Under the slogan "The value of data in the global ecosystem", the Aporta Meeting this year celebrates its seventh edition. It will take place on 24 October, organized by Red.es in collaboration with the Ministries of Energy, Tourism and Digital Agenda, and Finance and Public Service.

Experts on open data, both Spanish and international,  will present their views on the publication of public sector data and reuse.

The meeting will be split into morning and afternoon sessions and will feature various sectoral pre-events to be held on the days before the meeting.

This seventh edition has been structured around three thematic blocks. The first will consist of a panel discussion on the value of open data. Several speakers will present practical experiences aimed at showing how proper exploitation of data has a clear socio-economic impact, both quantitatively and qualitatively.

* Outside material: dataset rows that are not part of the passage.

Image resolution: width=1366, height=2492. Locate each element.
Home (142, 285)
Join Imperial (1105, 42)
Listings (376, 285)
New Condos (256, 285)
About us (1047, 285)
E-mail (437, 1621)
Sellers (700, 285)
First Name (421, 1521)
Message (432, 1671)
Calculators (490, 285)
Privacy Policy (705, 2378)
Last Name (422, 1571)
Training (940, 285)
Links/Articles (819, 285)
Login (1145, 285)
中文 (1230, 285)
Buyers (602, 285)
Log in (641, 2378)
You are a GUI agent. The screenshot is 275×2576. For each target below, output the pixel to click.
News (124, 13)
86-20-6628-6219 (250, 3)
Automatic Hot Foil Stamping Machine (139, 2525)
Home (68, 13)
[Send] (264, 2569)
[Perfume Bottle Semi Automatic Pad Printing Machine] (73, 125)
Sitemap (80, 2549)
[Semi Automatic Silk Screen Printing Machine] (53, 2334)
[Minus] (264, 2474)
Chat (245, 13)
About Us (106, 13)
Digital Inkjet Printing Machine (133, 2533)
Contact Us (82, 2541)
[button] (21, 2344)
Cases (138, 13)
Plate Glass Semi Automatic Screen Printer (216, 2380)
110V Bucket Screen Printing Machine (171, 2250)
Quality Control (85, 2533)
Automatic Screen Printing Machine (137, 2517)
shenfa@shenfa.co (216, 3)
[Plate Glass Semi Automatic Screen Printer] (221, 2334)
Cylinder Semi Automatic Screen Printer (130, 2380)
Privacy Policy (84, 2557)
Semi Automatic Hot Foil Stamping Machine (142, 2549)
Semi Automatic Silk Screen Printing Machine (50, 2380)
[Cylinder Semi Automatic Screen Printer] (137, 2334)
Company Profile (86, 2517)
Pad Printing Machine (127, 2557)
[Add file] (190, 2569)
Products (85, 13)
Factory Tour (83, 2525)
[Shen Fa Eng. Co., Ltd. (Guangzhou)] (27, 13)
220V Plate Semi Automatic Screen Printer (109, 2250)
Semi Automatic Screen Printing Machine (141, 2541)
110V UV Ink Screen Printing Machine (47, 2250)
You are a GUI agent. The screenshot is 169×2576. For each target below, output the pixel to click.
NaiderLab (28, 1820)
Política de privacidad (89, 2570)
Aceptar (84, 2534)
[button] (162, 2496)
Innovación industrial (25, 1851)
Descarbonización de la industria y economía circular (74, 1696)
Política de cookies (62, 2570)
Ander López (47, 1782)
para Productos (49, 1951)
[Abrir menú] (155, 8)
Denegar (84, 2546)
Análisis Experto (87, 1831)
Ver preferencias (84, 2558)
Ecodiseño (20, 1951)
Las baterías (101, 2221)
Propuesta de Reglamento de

Developments in the international context of policies on the reuse of public sector data constitute the second thematic block, which will be attended by representatives of those international organizations which are considered as a benchmark in this area, such as the European Commission and the OECD.

The third thematic block will address the development of new technologies related to data, such as, notably, the internet of things or natural language processing, and all of which should be taken into account due to their potential and projection in the field of Public sector data and reuse.

In the evening, to draw the conference to a close, the conclusions of the different pre-events held in the days before the Aporta Meeting will be presented and the the presentation ceremony will also take place of the Aporta Awards (aimed at recognizing the best experiences already completed in reuse of public data), as well as the awards to the winners of the Aporta Challenge (ideas, applications, solutions and/or services that use and reuse public data contributing to improved efficiency of public administrations in Spain).

We encourage everyone in the open data community to set aside the 24 October as a date to participate, discuss and share experiences in the Aporta 2017 Meeting.